SmartPay purchase cards, or P-cards, are government-issued credit cards that are supposed to help agencies reduce costs for the myriad small purchases that are essential to the operation of a typical office. Instead of pens, pencils and steno pads, however, these cards have also been used in recent years to purchase fancy steak-and-cocktail dinners, lingerie, iPods, and even breast implants.
This is an issue that POGO has been following for many years. In April, we wrote about a GAO report that found "unacceptably high" problems with the SmartPay program at several federal agencies. (Those looking for more background on SmartPay should read this July report by the Congressional Research Service, which was brought to our attention by former POGO intern Mike Zhou.)
The latest chapter in the story of SmartPay program abuse is brought to you by Fluor Hanford, prime contractor for the Department of Energy at the Hanford, Washington nuclear reservation, and a business unit of Fluor Corporation, one of the contractors in POGO's Federal Contractor Misconduct Database. Fluor Hanford has announced that it recently fired three employees it believes had misused a P-card at the Hanford site. According to the company, a single card was used to make fraudulent purchases of tools and electronic equipment over the past four years. Fluor Hanford started its own investigation several months ago, and in June notified the DOE Office of Inspector General (DOE-IG), which is conducting a criminal investigation.

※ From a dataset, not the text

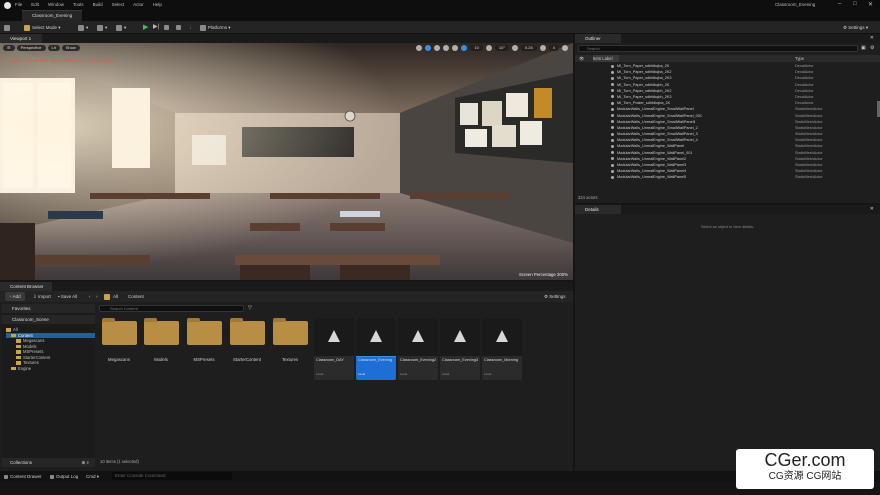  Describe the element at coordinates (83, 28) in the screenshot. I see `add-content-icon: ▾` at that location.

The company is keeping tight-lipped in light of the pending IG investigation, declining to identify the fired employees or disclose the total value of the improper purchases and the specific items that were purchased (one wonders if "electronic equipment" = iPods).
This isn't the first time a Fluor division working for the DOE has gotten in trouble for its P-card practices. A March 1999 DOE-IG audit of P-card usage at a uranium facility cleanup project in Fernald, Ohio found that Fluor Daniel incurred about $42,000 in unallowed, non-reimbursable charges in fiscal year 1998. According to the IG report, "this occurred because credit cardholders were not provided adequate guidance on items considered unallowable and managers were not consistently monitoring purchases."
Fluor Hanford did not explain what systemic factors led to this most recent incident of abuse, but we have no doubt that the same causes identified in the 1999 audit--inadequate training of card users and lack of oversight by managers--played a role.